##### MATERIAL SHOWN #####

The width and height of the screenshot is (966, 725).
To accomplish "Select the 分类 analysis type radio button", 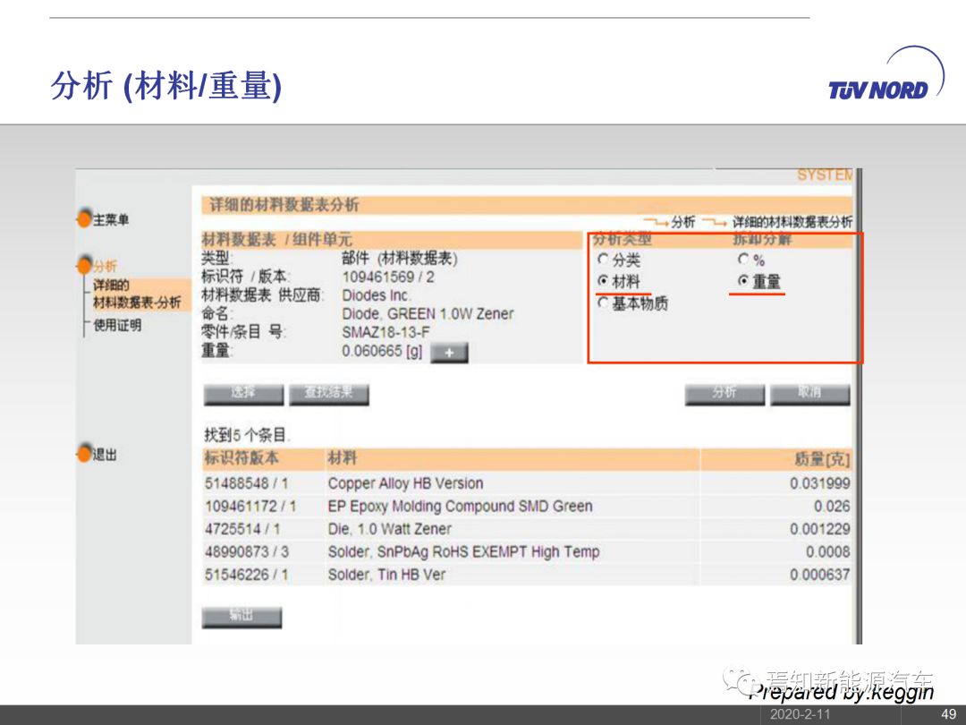I will [603, 260].
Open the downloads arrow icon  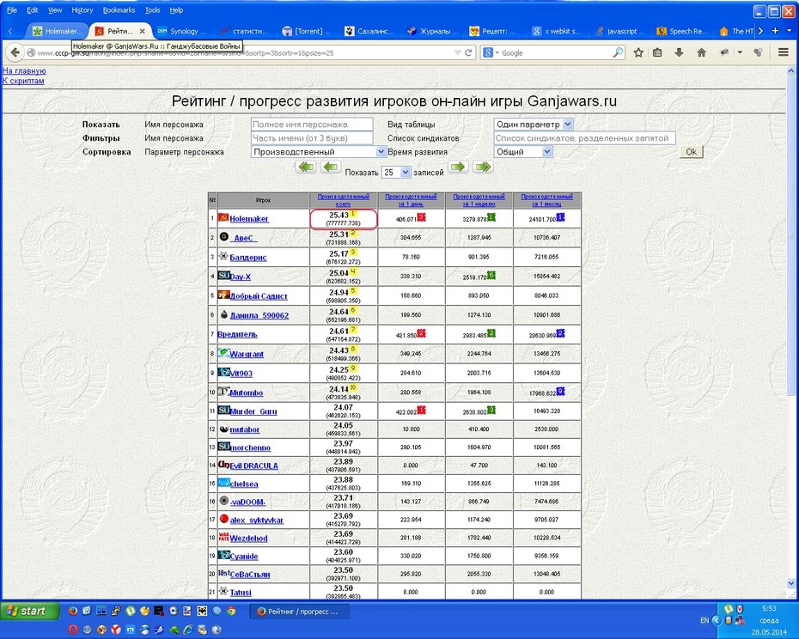[679, 52]
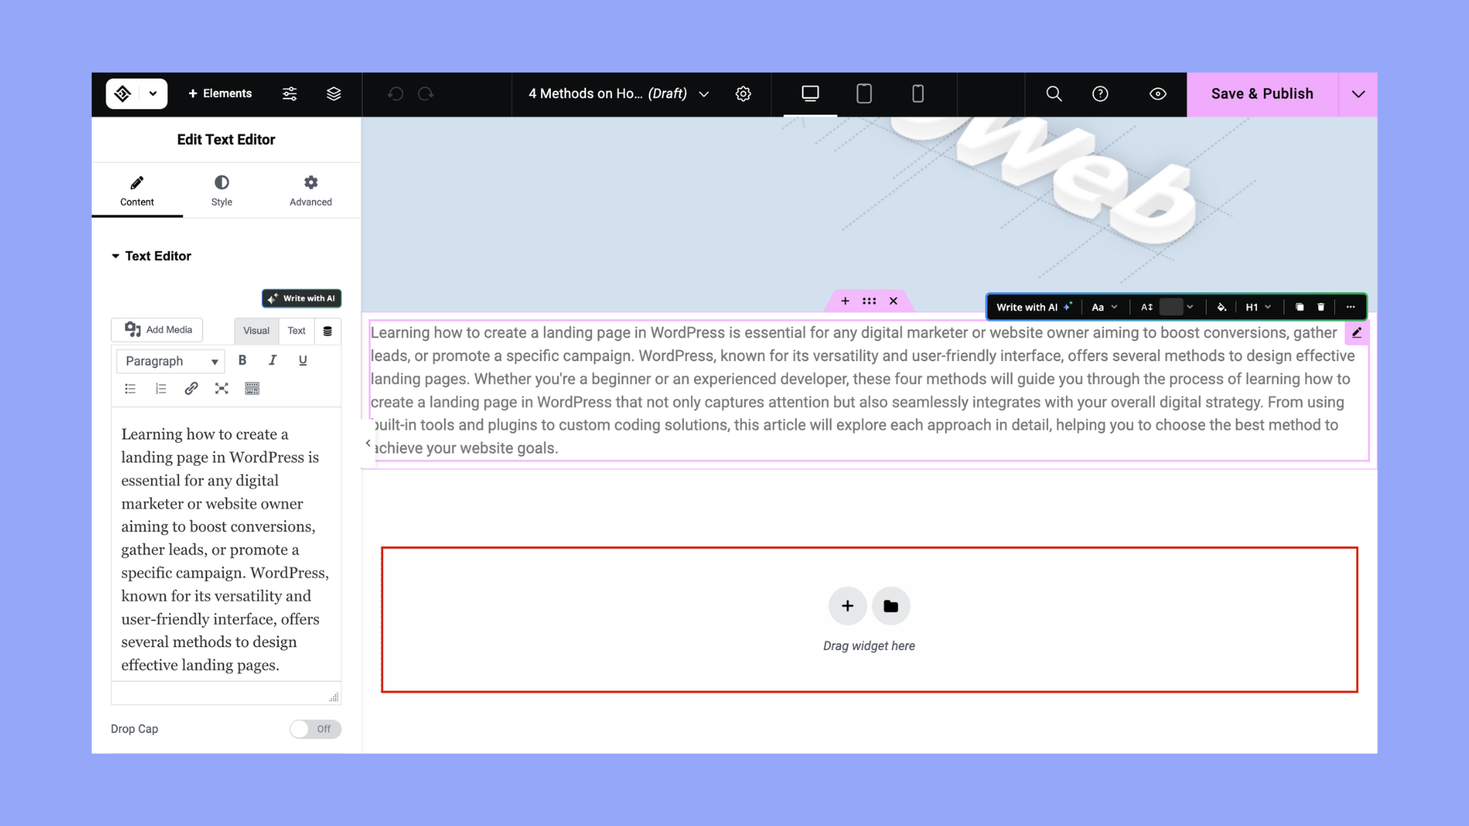Open the layers structure panel
1469x826 pixels.
(x=334, y=93)
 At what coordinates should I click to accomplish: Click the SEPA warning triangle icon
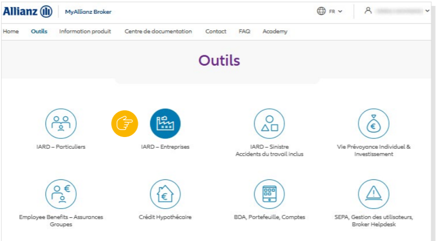(x=373, y=194)
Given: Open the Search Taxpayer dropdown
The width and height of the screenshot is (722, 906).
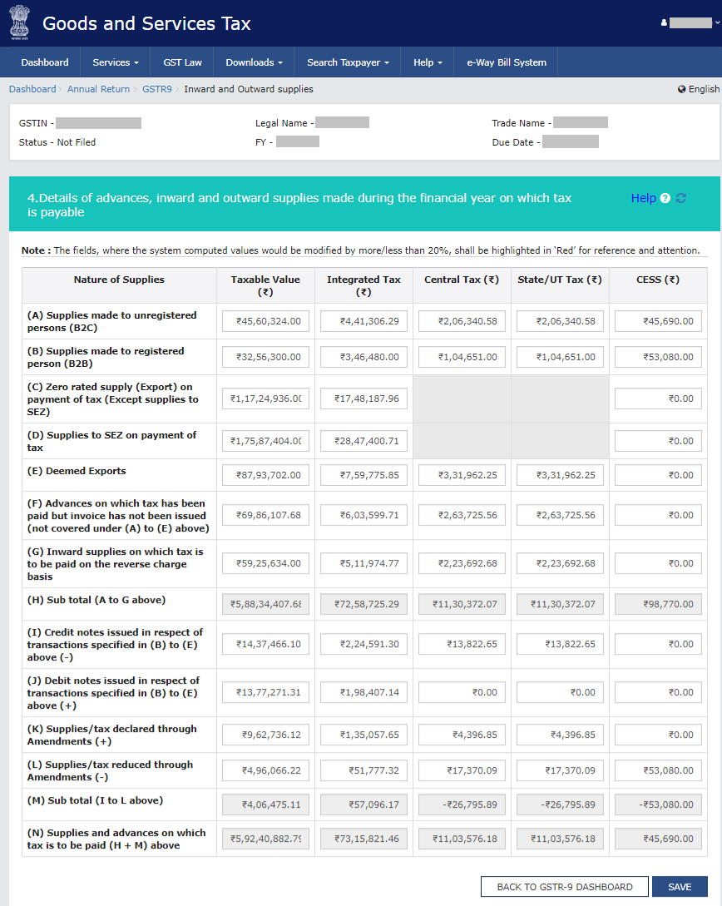Looking at the screenshot, I should tap(348, 62).
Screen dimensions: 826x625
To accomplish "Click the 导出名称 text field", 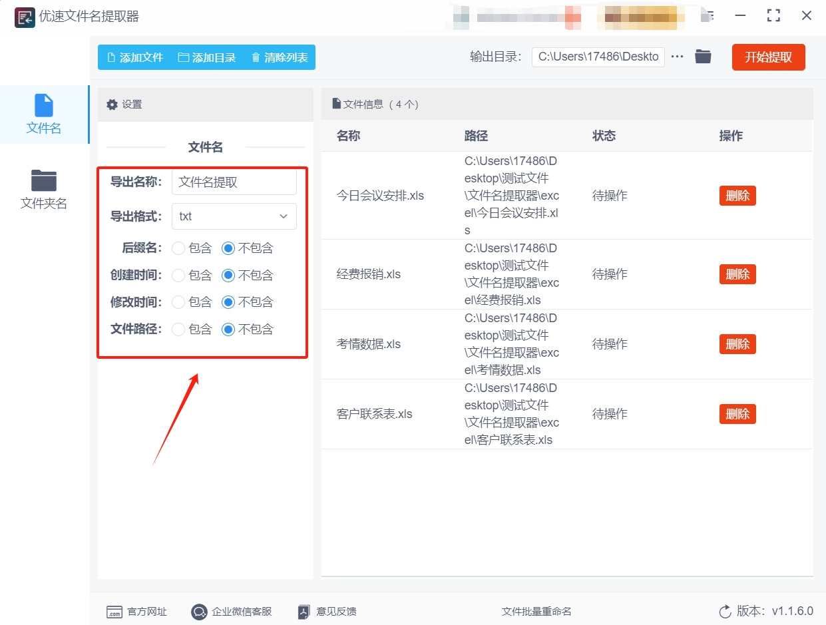I will pos(234,182).
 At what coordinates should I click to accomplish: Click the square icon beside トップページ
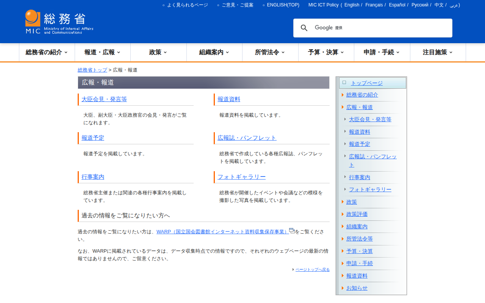[344, 82]
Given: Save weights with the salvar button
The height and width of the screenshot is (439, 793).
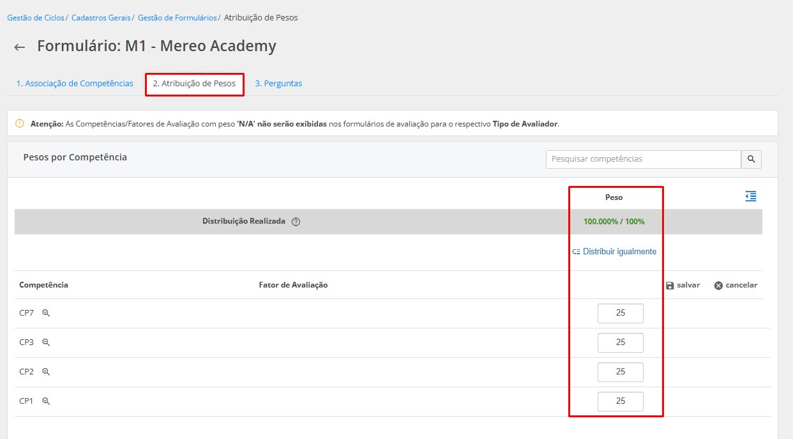Looking at the screenshot, I should point(683,285).
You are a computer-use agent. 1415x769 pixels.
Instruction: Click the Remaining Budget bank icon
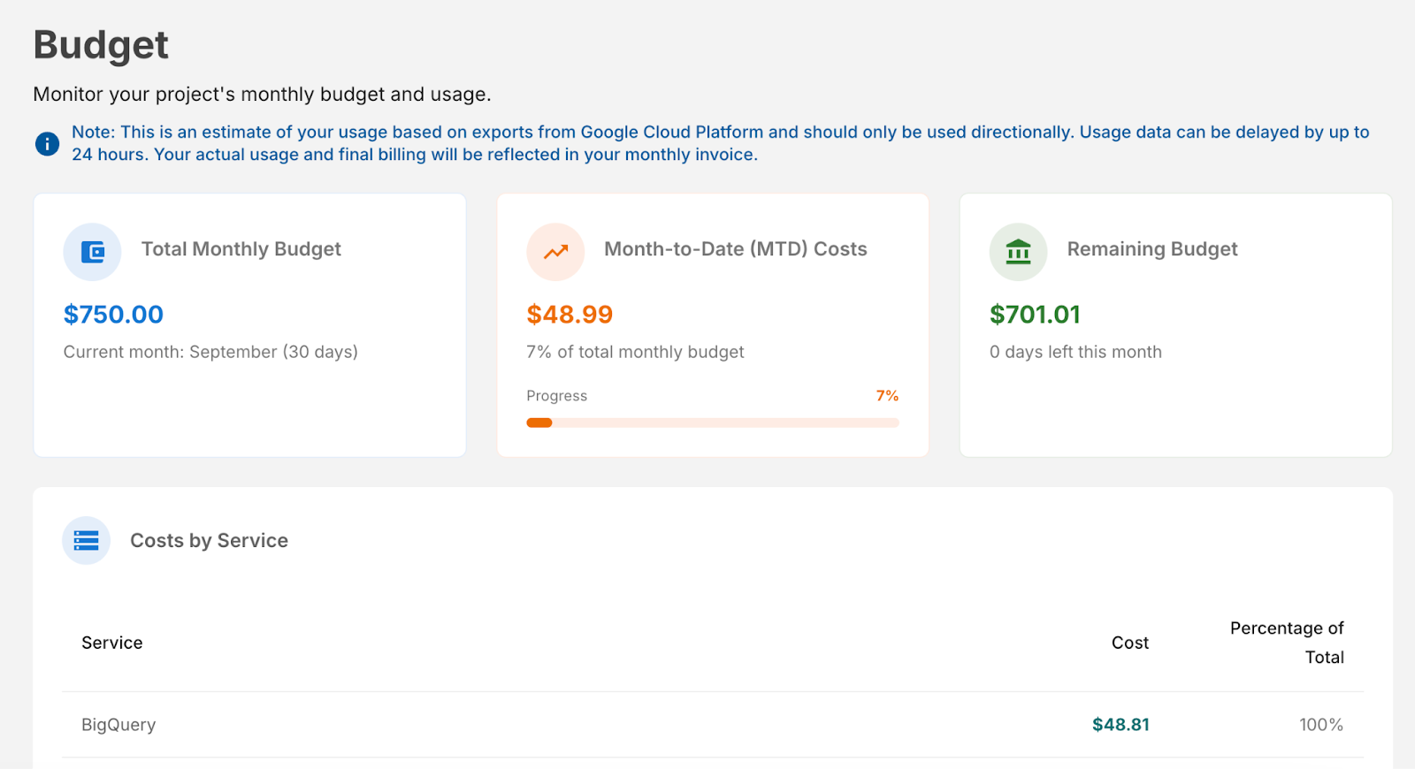[1018, 252]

#####

§ YOUR INSTRUCTIONS: Write out the lines exactly as they appear, everything from the line containing "You are a computer-use" down to the end of the lines, and leave the pictures out of your answer.

§ ANSWER TO THE EXERCISE:
You are a computer-use agent. 1415x769 pixels.
Instruction: Click the Remaining Budget bank icon
[1018, 252]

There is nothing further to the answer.